= What you will do =
From the records below, please return each line that holds the word "agent".
*** Opening Raw data ***
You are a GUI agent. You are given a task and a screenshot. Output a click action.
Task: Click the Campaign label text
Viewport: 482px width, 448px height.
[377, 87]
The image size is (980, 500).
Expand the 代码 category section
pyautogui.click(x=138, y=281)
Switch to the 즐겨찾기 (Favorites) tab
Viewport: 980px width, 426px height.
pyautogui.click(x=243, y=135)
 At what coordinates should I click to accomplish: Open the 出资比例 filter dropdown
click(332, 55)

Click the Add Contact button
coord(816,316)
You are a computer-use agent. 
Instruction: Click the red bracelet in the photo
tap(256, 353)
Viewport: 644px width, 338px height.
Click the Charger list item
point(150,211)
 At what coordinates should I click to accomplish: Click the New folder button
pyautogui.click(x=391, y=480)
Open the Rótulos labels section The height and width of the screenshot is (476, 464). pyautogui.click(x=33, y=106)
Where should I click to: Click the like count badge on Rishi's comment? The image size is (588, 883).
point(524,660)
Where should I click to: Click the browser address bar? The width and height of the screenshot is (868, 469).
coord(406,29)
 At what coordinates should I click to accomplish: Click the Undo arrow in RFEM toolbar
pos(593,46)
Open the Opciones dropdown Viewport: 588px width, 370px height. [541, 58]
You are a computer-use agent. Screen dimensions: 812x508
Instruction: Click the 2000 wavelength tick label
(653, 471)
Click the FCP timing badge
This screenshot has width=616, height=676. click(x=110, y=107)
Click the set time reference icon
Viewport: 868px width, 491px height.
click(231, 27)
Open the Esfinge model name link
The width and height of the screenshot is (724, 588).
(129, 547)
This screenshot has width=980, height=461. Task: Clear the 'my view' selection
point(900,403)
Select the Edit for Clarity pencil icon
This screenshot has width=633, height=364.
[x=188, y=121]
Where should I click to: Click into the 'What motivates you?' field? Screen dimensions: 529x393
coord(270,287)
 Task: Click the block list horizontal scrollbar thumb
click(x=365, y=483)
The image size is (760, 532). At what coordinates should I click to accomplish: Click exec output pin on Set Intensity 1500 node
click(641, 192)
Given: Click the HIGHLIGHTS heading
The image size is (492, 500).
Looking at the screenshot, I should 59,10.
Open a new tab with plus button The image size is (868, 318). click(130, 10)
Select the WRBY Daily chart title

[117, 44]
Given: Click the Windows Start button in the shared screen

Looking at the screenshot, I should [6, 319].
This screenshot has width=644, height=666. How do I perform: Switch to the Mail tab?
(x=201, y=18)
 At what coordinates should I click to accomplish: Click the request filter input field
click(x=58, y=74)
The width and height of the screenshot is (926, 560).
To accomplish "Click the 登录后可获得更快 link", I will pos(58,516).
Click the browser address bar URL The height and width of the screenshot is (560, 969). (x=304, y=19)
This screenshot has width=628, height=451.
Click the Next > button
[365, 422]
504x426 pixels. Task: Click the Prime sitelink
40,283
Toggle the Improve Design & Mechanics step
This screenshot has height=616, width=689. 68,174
*** Closing Raw data ***
= Task output =
You are a GUI agent. You are given a task and a screenshot. Output a click action.
You are a computer-use agent. 
You are a computer-use agent. Screen dimensions: 812x508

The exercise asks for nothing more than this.